Exercise: Reproduce the part that opens with the line containing "Task: Click the 未达成 claim button" and closes with the line containing "coord(273,639)", changing "checkbox" to "check box" and leaving everything else untouched.

Input data:

+--

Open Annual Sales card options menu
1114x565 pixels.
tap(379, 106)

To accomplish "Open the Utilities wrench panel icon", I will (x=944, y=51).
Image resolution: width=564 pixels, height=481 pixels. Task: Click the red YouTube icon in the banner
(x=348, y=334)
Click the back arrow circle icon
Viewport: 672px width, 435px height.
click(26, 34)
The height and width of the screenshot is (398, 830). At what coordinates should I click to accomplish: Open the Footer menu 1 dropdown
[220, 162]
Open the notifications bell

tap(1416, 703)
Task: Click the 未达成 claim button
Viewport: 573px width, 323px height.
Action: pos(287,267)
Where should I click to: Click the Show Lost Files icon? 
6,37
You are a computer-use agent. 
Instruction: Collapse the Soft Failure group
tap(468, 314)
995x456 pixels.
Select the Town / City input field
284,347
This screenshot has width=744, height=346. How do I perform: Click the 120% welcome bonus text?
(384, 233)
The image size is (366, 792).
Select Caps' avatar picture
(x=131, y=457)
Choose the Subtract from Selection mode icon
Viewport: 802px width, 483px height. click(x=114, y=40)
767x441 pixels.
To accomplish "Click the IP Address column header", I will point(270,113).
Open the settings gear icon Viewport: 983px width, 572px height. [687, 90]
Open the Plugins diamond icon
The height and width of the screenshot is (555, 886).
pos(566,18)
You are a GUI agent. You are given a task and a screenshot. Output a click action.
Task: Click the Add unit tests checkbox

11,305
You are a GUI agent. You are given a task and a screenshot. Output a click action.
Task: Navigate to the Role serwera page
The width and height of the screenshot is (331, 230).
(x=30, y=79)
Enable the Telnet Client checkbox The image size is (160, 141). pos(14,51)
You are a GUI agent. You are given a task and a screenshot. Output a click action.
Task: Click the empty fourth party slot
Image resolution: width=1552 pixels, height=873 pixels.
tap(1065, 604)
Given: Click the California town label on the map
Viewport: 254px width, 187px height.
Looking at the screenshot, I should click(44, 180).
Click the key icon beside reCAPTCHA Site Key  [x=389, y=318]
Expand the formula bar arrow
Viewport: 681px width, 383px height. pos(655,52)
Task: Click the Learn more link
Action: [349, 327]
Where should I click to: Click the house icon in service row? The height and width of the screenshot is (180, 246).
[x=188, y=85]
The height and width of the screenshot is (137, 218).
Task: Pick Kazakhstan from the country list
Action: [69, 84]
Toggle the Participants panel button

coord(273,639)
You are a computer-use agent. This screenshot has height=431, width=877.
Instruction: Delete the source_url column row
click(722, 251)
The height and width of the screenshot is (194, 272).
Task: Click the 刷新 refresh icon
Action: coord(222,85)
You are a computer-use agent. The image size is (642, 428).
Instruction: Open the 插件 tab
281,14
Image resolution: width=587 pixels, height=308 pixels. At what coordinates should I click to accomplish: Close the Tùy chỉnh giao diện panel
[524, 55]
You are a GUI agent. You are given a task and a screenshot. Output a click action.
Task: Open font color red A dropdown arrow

+--

Result of the task:
Task: Click the 未达成 claim button
Viewport: 573px width, 323px height.
Action: pos(287,267)
Where should I click to: Click the Show Lost Files icon? 
6,37
You are a computer-use agent. 
Instruction: Collapse the Soft Failure group
tap(468, 314)
995x456 pixels.
Select the Town / City input field
284,347
This screenshot has width=744, height=346. How do I perform: Click the 120% welcome bonus text?
(384, 233)
The image size is (366, 792).
Select Caps' avatar picture
(x=131, y=457)
Choose the Subtract from Selection mode icon
Viewport: 802px width, 483px height. click(x=114, y=40)
767x441 pixels.
To accomplish "Click the IP Address column header", I will point(270,113).
Open the settings gear icon Viewport: 983px width, 572px height. [687, 90]
Open the Plugins diamond icon
The height and width of the screenshot is (555, 886).
pos(566,18)
You are a GUI agent. You are given a task and a screenshot. Output a click action.
Task: Click the Add unit tests check box

11,305
You are a GUI agent. You are given a task and a screenshot. Output a click action.
Task: Navigate to the Role serwera page
The width and height of the screenshot is (331, 230).
(x=30, y=79)
Enable the Telnet Client check box The image size is (160, 141). pos(14,51)
You are a GUI agent. You are given a task and a screenshot. Output a click action.
Task: Click the empty fourth party slot
Image resolution: width=1552 pixels, height=873 pixels.
tap(1065, 604)
Given: Click the California town label on the map
Viewport: 254px width, 187px height.
Looking at the screenshot, I should click(44, 180).
Click the key icon beside reCAPTCHA Site Key  [x=389, y=318]
Expand the formula bar arrow
Viewport: 681px width, 383px height. pos(655,52)
Task: Click the Learn more link
Action: [349, 327]
Where should I click to: Click the house icon in service row? The height and width of the screenshot is (180, 246).
[x=188, y=85]
The height and width of the screenshot is (137, 218).
Task: Pick Kazakhstan from the country list
Action: [69, 84]
Toggle the Participants panel button

coord(273,639)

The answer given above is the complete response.